The article says that it’s six gigahertz and that they are putting one unit on each side of the wall they want to blast through. So the signal is extremely strong right at the wall and then goes through it weakening and hits the other device and then is re-transmitted or whatever. By putting the routers directly on the wall, next to each other, they have enough power to get through the obstruction. But if they were in the middle of the room, for example, they probably would not.
Source: A passion for wireless technologies and myself being a licensed amateur radio operator.
It’s the medium transfer that always kills you, this minimizes that by limiting it to 1 medium (concrete) and not doing air-concrete-air.
You can do eq and compensation for 1 medium, 2 media are harder.
2 media is concrete air or… Its 3 media when you have add another air gap. And each transition is orders of magnitude of power requirments
Well, air-concrete-air is 2 media but 3 transitions. You can re-use the model for the transition which makes the math easier, but you still have to re-do all the math with different numbers, some of which you have to determine by analyzing the transformation the signal channel underwent through the transitions.

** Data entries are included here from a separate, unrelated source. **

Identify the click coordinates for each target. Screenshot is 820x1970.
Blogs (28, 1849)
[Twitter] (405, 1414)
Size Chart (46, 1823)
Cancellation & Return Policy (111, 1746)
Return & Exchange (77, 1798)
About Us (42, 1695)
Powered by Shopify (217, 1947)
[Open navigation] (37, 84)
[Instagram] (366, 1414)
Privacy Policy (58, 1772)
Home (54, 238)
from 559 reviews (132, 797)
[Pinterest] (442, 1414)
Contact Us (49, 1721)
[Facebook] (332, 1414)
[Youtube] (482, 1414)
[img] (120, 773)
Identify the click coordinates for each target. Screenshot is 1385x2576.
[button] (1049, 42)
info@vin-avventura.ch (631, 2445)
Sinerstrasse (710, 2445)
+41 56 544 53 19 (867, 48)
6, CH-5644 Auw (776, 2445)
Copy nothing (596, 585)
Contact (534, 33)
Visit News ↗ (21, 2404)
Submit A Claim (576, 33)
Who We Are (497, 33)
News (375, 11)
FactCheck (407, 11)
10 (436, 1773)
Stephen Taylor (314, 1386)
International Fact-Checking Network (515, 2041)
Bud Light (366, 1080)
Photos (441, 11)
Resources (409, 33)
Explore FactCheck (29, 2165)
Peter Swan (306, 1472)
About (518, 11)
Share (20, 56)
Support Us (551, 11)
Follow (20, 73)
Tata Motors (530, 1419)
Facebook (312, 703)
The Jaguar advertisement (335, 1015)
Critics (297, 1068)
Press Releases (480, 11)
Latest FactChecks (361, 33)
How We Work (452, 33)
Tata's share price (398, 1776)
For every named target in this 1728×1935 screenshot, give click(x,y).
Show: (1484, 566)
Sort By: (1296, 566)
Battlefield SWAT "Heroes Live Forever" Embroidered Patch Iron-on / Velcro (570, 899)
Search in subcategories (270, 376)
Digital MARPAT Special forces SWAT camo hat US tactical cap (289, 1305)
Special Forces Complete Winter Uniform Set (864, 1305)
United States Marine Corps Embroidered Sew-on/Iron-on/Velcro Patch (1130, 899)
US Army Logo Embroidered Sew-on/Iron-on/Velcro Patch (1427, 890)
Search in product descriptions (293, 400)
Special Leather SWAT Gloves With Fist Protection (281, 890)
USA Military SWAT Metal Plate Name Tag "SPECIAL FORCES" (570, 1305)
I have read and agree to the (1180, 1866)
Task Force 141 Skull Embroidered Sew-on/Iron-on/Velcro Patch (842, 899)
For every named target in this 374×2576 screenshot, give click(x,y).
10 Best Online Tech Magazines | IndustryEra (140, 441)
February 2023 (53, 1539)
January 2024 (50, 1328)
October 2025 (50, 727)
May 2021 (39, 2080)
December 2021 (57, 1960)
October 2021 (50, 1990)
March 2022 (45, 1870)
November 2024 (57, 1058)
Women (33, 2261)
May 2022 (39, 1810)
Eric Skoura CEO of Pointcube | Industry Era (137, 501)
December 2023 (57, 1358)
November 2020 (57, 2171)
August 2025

I don’t think it would be an order of magnitude more power for EM trying to go through a transition between air and concrete, it’s not like the wave is actually moving the matter so much as its bouncing into it sometimes, and the change in propagation velocity and group delay coupled with frequency rolloff in the transition, but it adds a ton of noise, mostly as the group delay gives you effective multipath, and especially modern modulation relies on heavily phase measurement (PSK and QAM) which can make everything all really icky when the phase interference is that small, we designed our modulation for large phase interference like multipath reflections, etc, the assumption that going between media would cause the reflected/refracted component to heavily rolloff, which might not be the case here.
Maybe ultra low frequency somehow.
Now, it’s six gigahertz according to the article. But by putting the routers close to each other, it doesn’t matter so much.
It’s impossible to get gigabit speeds on ULF. The datasheet says it uses 5.925 GHz to 7.125 GHz.
Low frequency = lower bandwidth. But I had similar thoughts.